Inspired by the reunion of the parents of Megumi Yokota and their granddaughter, the Japanese government has strengthened their resolve to get to the bottom of the issue of the abduction of Japanese nationals by Pyongyang during the 70s and 80s. Despite North Korea’s stand that they have already settled the issue, Japan will ask them to reinvestigate the whereabouts of the abductees, including Megumi, who was 13 at the time of the kidnapping.
“We are determined to resolve the abduction issue at any cost,” said Japanese Prime Minister Shinzo Abe on Monday. He said he felt very emotional upon learning of Shigeru and Sakie Yokota’s meeting with their 26-year-old granddaughter, Kim Eun Gyong, for the very first time earlier this month. Megumi became the symbol for the cry for justice of the abducted Japanese nationals and despite the fact that North Korea claims that she committed suicide in the 90s, this is something both her family and the government does not believe.
Chief Cabinet Secretary Yoshihide Suga said that during the meeting, which happened in Mongolia from March 10-14, the Yokotas did not receive any information about the whereabouts of Megumi. “Even if (Eun Gyong) knew something, she wouldn’t be able to say much about it. So we didn’t touch on the subject,” Shigeru shared with reporters during a press conference on Monday.
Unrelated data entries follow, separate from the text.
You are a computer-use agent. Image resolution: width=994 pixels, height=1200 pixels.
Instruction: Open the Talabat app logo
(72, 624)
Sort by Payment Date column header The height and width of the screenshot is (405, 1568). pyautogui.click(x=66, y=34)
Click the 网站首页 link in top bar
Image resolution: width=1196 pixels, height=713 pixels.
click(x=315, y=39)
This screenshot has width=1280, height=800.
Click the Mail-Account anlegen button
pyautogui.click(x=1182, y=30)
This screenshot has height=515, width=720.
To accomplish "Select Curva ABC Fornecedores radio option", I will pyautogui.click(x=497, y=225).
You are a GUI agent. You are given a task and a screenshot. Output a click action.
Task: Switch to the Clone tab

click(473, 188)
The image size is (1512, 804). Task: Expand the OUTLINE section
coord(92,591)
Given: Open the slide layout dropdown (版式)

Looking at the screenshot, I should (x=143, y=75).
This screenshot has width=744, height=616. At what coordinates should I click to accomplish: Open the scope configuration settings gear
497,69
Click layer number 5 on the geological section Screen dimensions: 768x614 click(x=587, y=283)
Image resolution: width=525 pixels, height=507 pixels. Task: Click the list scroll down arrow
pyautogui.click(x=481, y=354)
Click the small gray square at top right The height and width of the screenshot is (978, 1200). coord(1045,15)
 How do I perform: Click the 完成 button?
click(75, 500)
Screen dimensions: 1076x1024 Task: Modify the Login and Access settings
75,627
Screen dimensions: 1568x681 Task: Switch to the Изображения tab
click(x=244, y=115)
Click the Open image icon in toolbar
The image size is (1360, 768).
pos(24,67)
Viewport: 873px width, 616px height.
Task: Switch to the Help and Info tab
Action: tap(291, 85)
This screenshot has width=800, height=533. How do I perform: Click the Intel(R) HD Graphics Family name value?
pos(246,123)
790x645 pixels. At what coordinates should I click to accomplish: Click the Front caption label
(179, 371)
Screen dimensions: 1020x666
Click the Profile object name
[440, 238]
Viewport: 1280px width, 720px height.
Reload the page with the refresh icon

Keiji Furuya, the state minister in charge of the abduction issue, reiterated their stand to bring back all the abductees at any cost and they are determined to continue negotiating with the reclusive state on this issue. They will be pressing the issue during another informal talk with officials from both foreign ministries on Wednesday, on the sidelines of their Red Cross societies two-day meeting this week.